══ PROVIDED DATA
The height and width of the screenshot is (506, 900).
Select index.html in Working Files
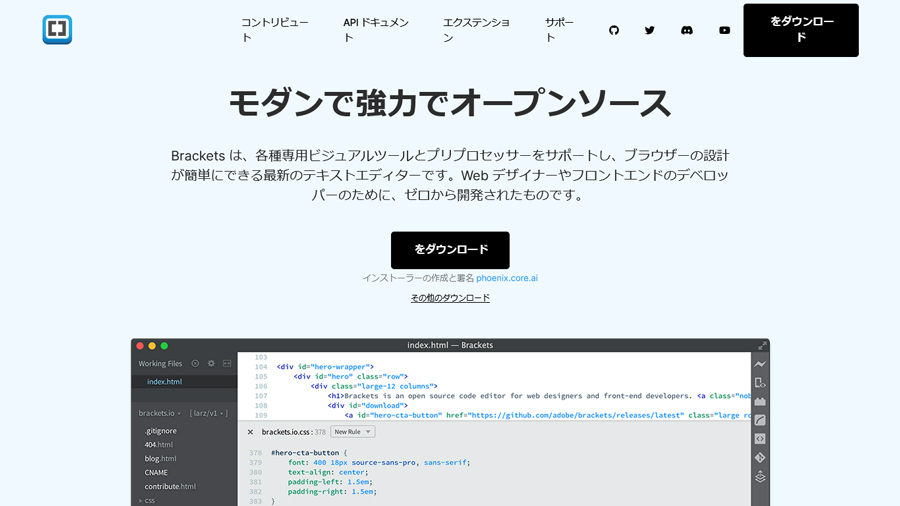(164, 382)
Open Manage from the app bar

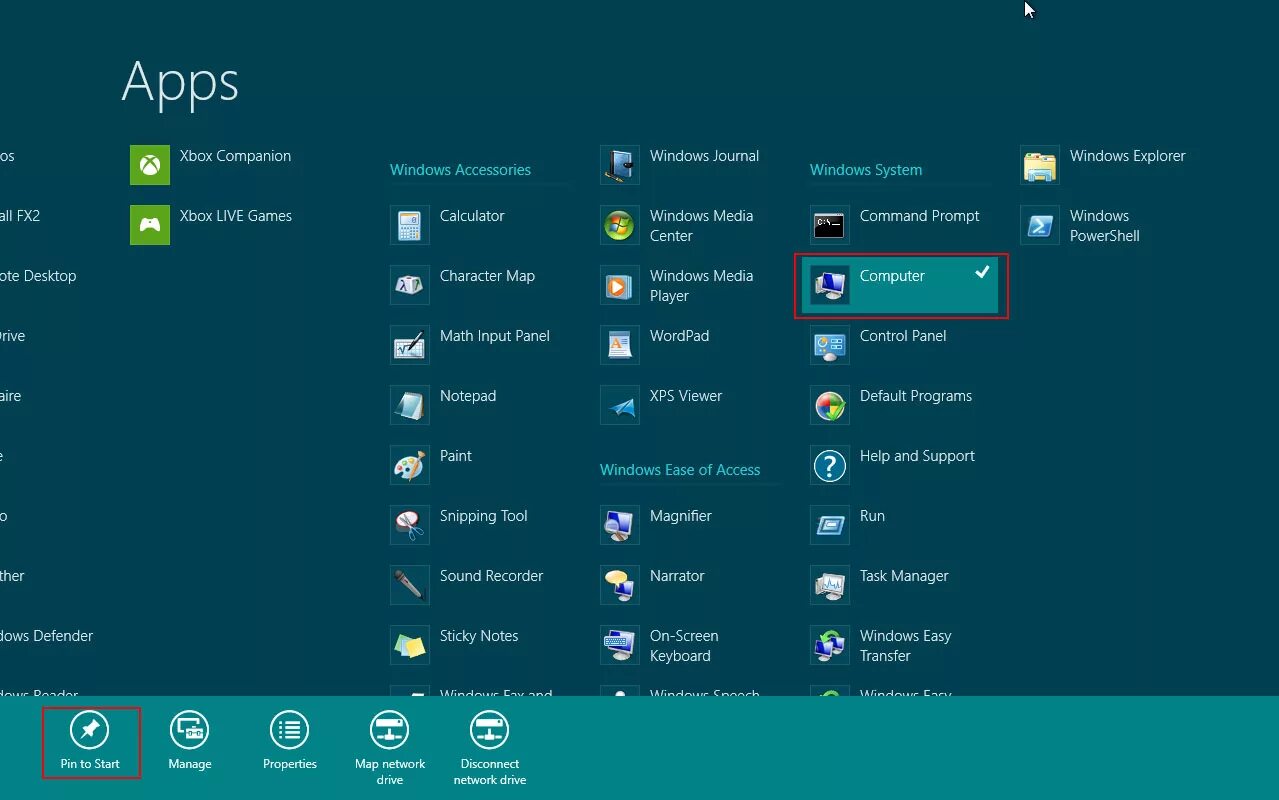[x=189, y=740]
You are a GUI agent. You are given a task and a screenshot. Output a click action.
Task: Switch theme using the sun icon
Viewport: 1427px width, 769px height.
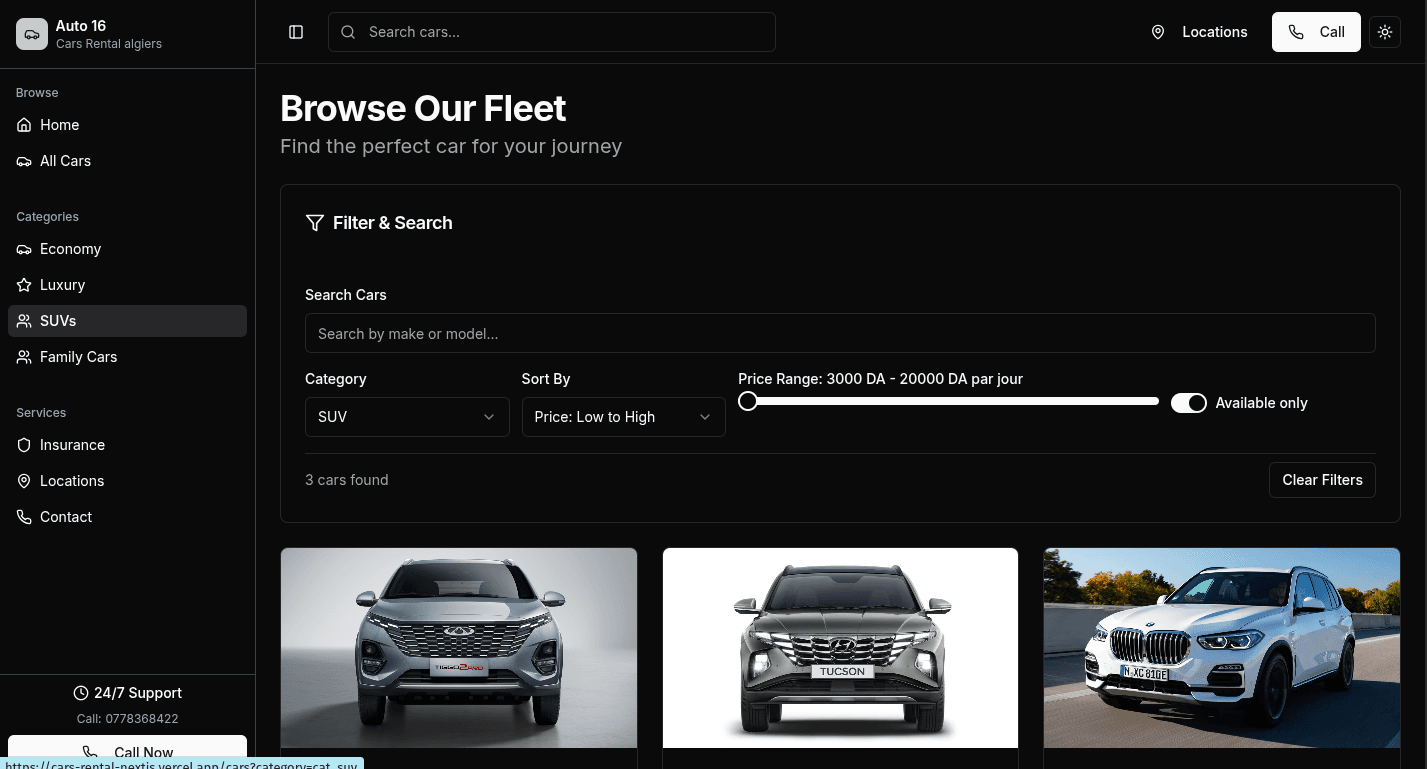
════
### [EXERCISE DESCRIPTION]
Omit the pictures and give the material again, exactly and in full.

### [RESPONSE TO THE EXERCISE]
The height and width of the screenshot is (506, 900).
Select index.html in Working Files
(164, 382)
Open Manage from the app bar

[x=189, y=740]
You are a GUI agent. You are given a task and a screenshot. Output a click action.
Task: Switch theme using the sun icon
Viewport: 1427px width, 769px height.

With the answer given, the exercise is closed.